I saw the shape behind one of my baits, then a fin, then a bill. The bait disappeared in a swirl. We had raised a marlin, and it had struck. I dropped back, and the spool accelerated. The fish was running with the squid. I threw the 4/ 0 reel in gear. My rod bowed, 15-thread line stripped out against the drag, and the marlin soared skyward in those antics which make it an acrobatic medley on light tackle.
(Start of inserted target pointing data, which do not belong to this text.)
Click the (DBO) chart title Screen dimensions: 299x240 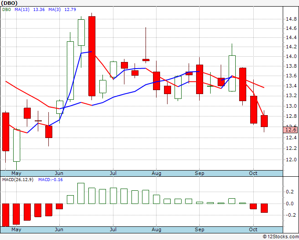(x=9, y=3)
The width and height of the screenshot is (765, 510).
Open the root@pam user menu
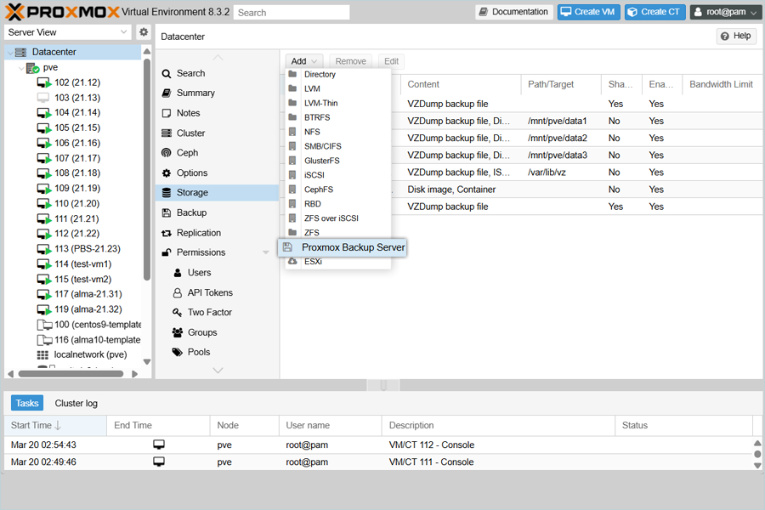[724, 12]
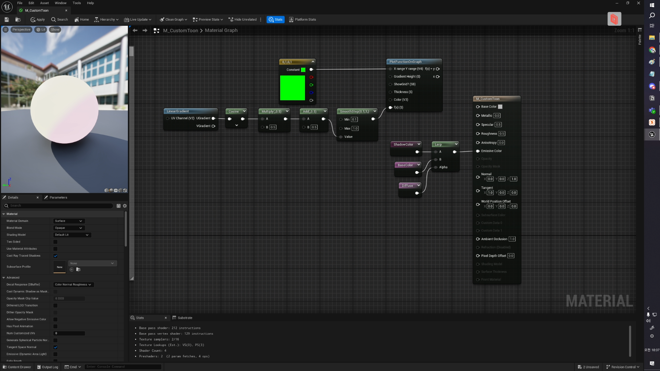Click the console command input field
660x371 pixels.
pyautogui.click(x=122, y=367)
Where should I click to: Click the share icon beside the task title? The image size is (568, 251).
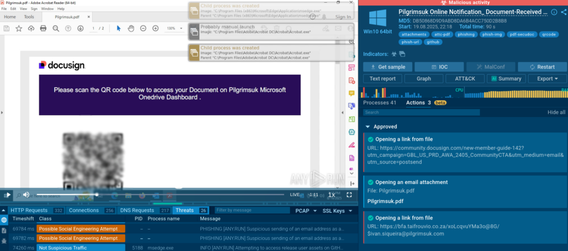(x=562, y=12)
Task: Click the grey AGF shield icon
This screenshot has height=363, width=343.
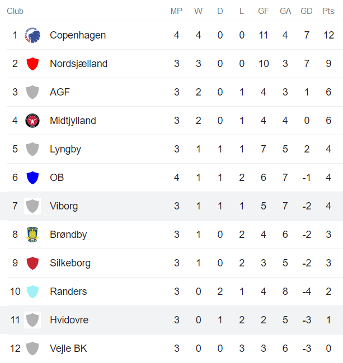Action: 32,92
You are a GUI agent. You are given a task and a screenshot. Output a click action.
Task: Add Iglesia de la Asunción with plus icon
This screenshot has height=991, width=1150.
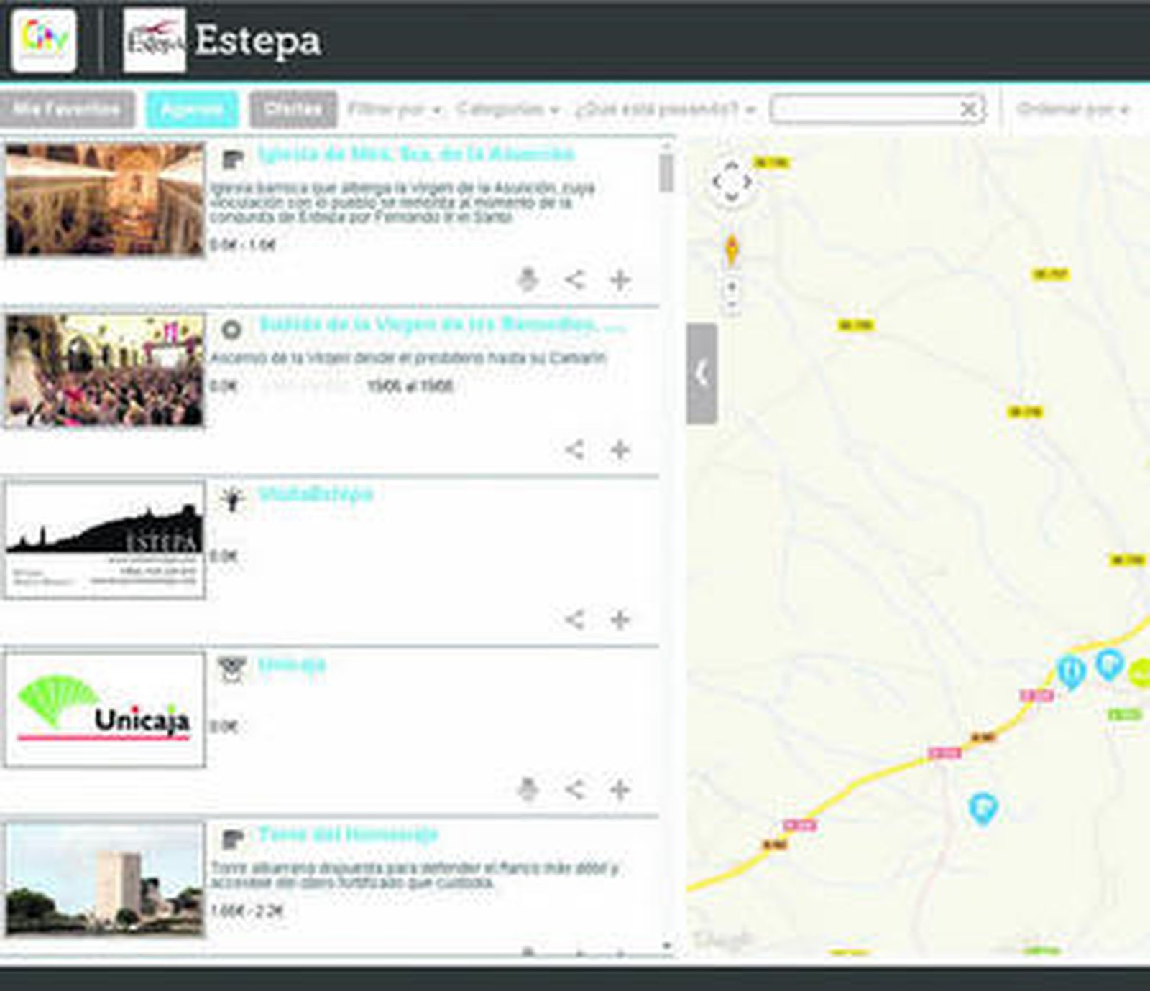click(620, 279)
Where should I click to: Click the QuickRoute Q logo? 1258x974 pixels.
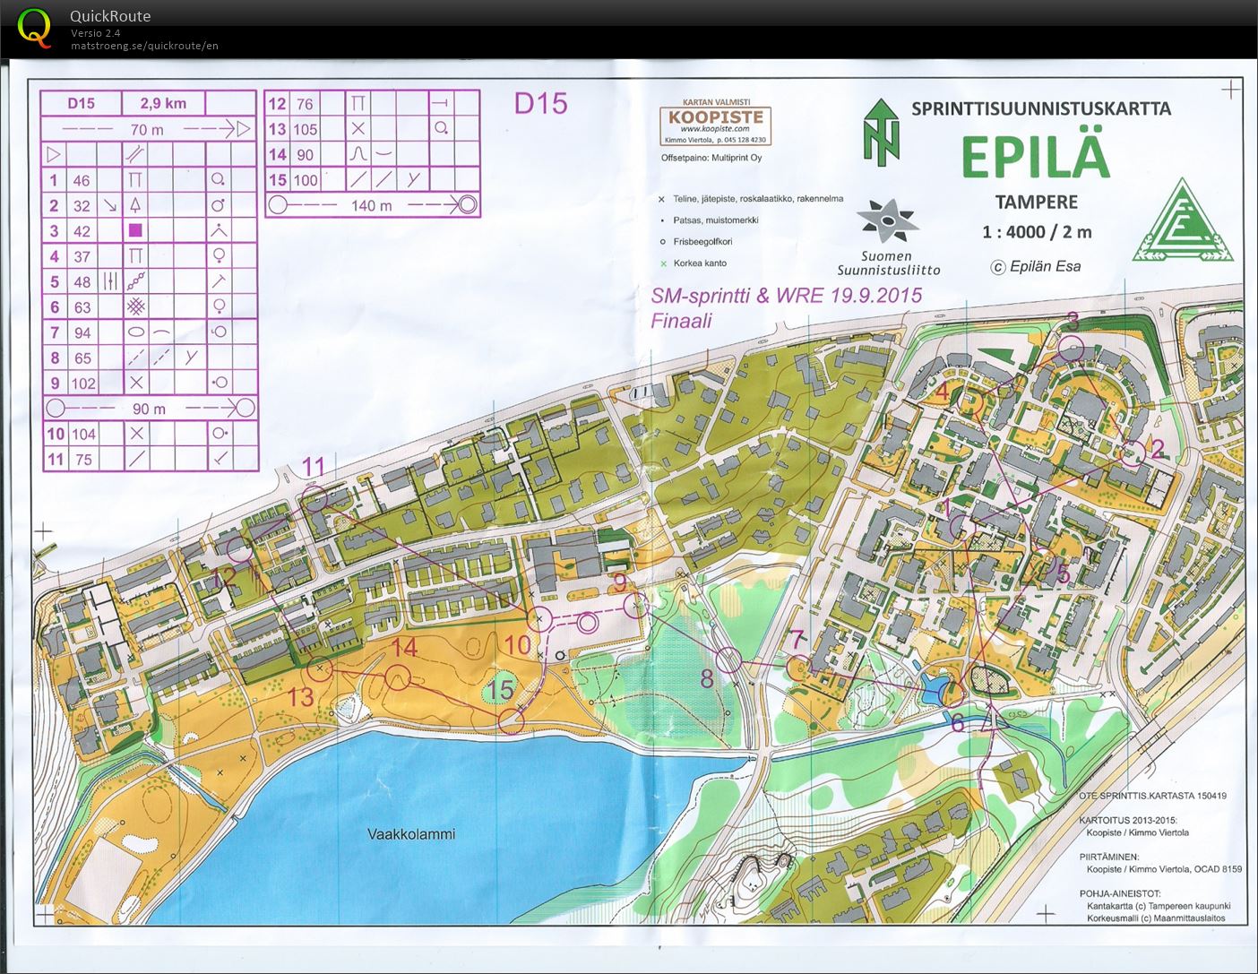tap(36, 27)
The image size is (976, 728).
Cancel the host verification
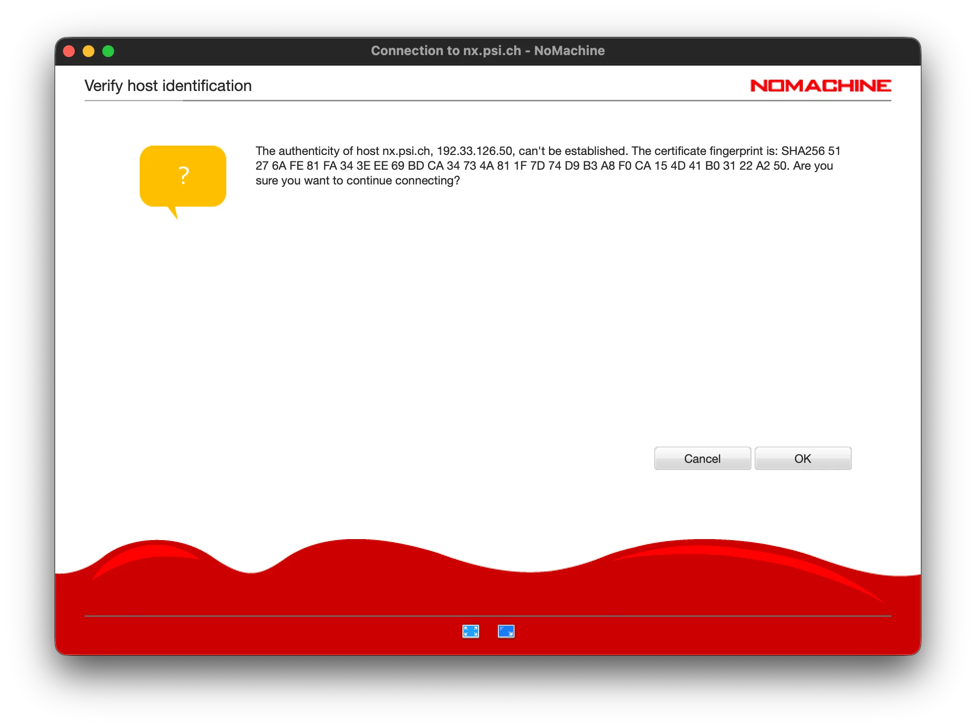coord(702,458)
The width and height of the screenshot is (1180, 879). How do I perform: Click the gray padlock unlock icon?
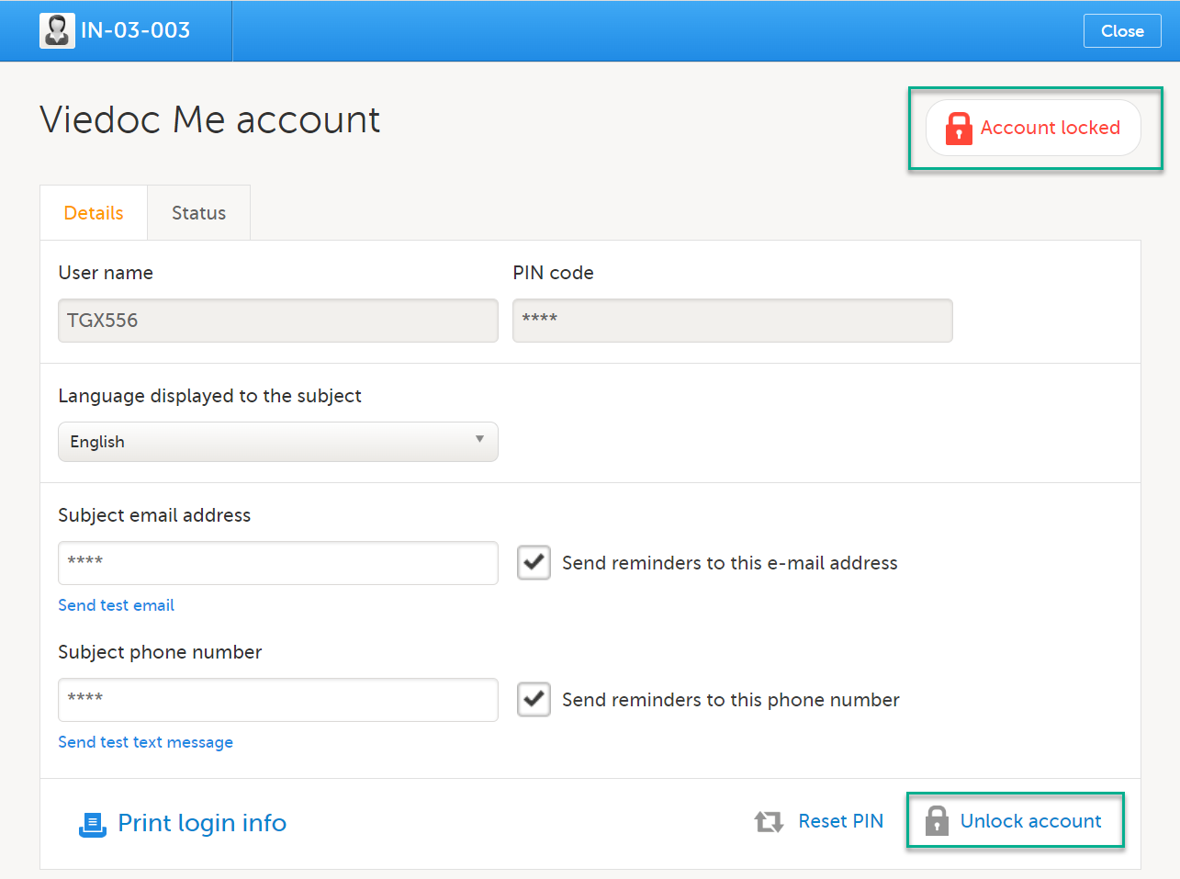(x=937, y=821)
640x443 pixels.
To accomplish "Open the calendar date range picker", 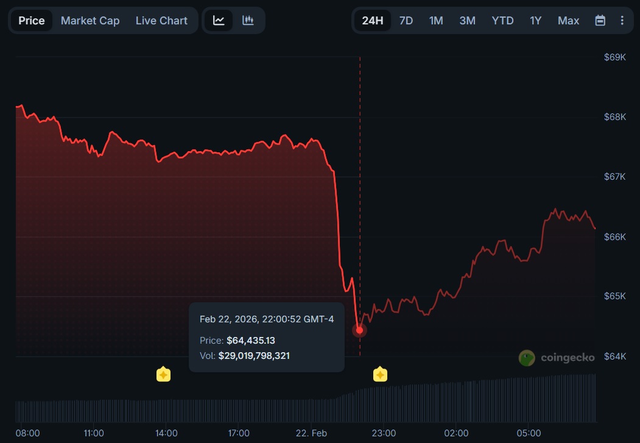I will (600, 20).
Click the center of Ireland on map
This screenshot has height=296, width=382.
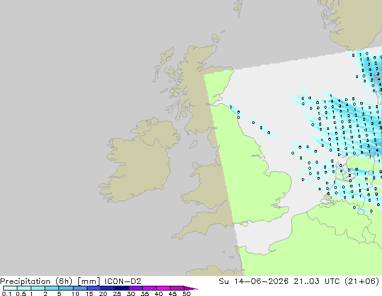[x=140, y=162]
It leaped five times within 50 yards of the boat and ran hard. Captain Rodenbaugh quartered and I retrieved some line. At this stage it was pump and crank, and Rodenbaugh took time to advise other boats that "my man is on a fish," and would release it if and when it was brought to the boat. By now I had been pumping a stubborn marlin for 10 minutes and my left arm was fast petrifying. There was still a hundred yards of line out, and the fish was still fresh. I hoped it would breach again. It did. In 10 years of offshore angling I have seen few marlin function more splendidly. It came out of water 11 times with hardly a pause between jumps. It greyhounded, tail walked, and simply bounced up and down. With that it was done. It sounded and sulked, and five minutes later lay exhausted by the boat. Wardie cut the leader and the fish finned slowly downward. "He'd go about 65 pounds," said Rodenbaugh. The world record white marlin is 161 pounds. My fish was average, but marlin enough.
All in all we raised 13 fish during my day at Ocean City. We hooked four, three of which threw the hook, and released the one. Another boat had raised 27 fish. One had released nine. I returned to the dock, collected the cigaret lighter which the Ocean City Marlin Club awards for the angler's first released fish and drove home with renewed faith in the veracity of our Ocean City correspondent.